Work instruction ▸
Can you print, word for word, the stretch of the cuboid-stacking passage below from "Think about it" through "values as heights."?

The key observation is that we're allowed to rotate cuboids, which gives us flexibility in choosing which dimension becomes the height. Since we want to maximize the total height, we should orient each cuboid to use its largest dimension as the height whenever possible.

Think about it this way: if we have a cuboid with dimensions [1, 2, 3], and we can choose any orientation, why not put 3 as the height to maximize our contribution? But there's a constraint - we need to ensure valid stacking.

For any two cuboids that can be stacked, if we sort the dimensions of each cuboid individually (so [1, 2, 3] stays [1, 2, 3] but [3, 1, 2] becomes [1, 2, 3]), we can always use the largest dimension as height while maintaining the stacking validity. This is because if cuboid A can be placed on cuboid B in any orientation, then cuboid A with sorted dimensions can be placed on cuboid B with sorted dimensions, using the largest values as heights.

Data ▸
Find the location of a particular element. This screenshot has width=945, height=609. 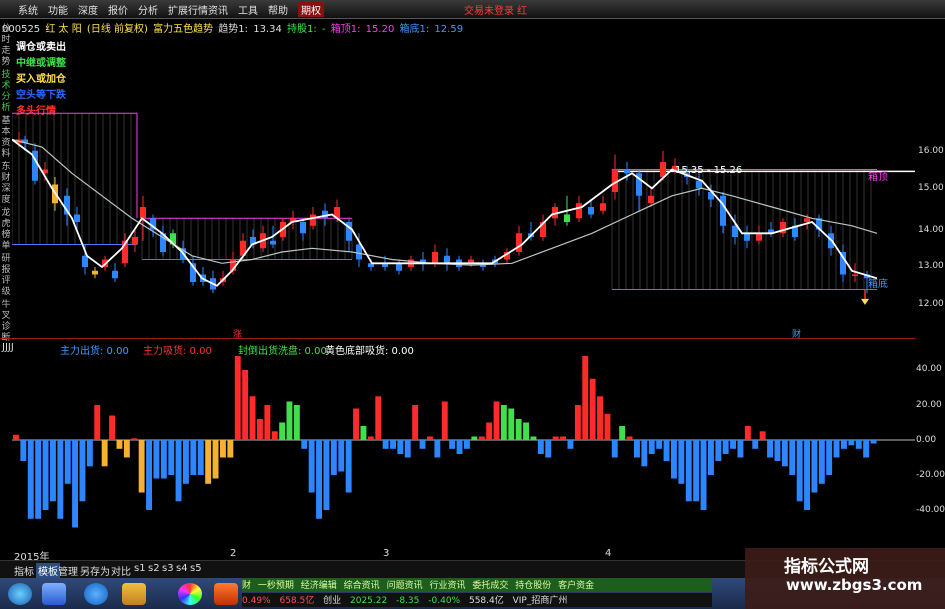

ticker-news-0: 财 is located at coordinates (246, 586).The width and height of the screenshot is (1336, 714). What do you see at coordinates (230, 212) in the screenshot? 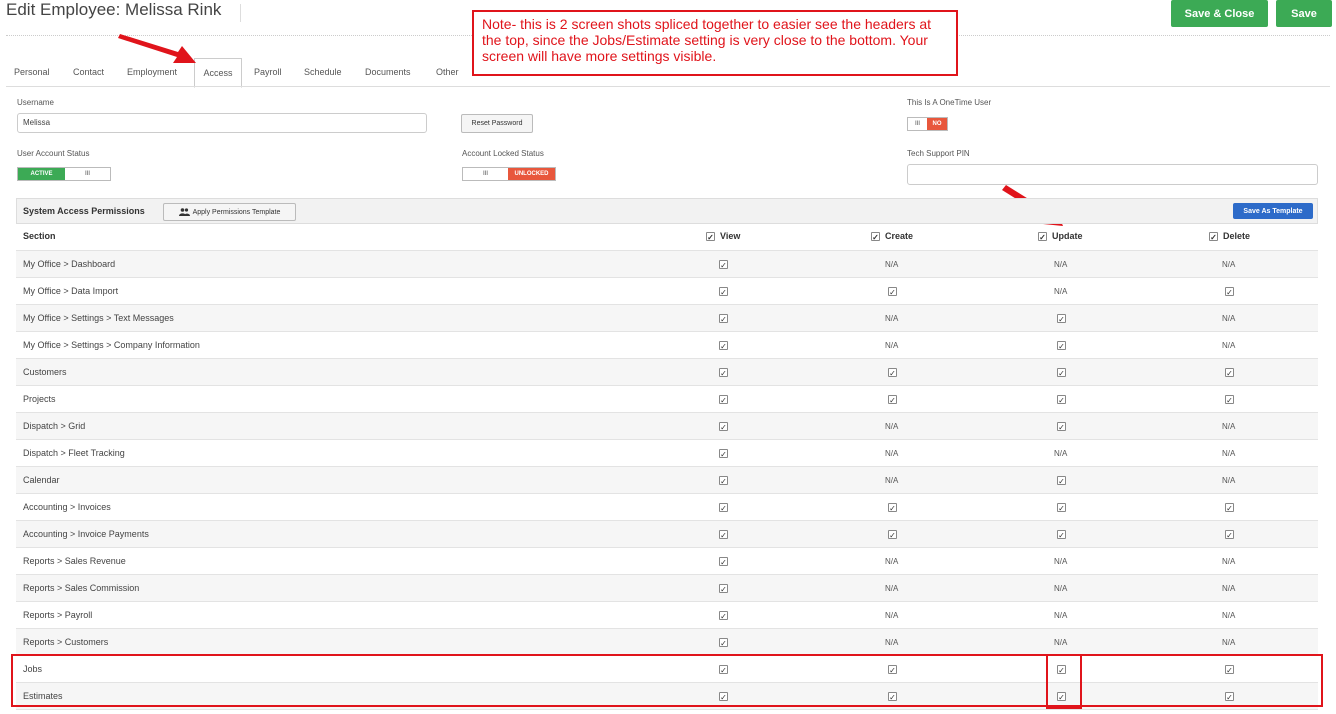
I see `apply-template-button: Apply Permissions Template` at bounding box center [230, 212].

Response to the exercise ▸
Think about it this way: if we have a cuboid with dimensions [1, 2, 3], and we can choose any orientation, why not put 3 as the height to maximize our contribution? But there's a constraint - we need to ensure valid stacking.

For any two cuboids that can be stacked, if we sort the dimensions of each cuboid individually (so [1, 2, 3] stays [1, 2, 3] but [3, 1, 2] becomes [1, 2, 3]), we can always use the largest dimension as height while maintaining the stacking validity. This is because if cuboid A can be placed on cuboid B in any orientation, then cuboid A with sorted dimensions can be placed on cuboid B with sorted dimensions, using the largest values as heights.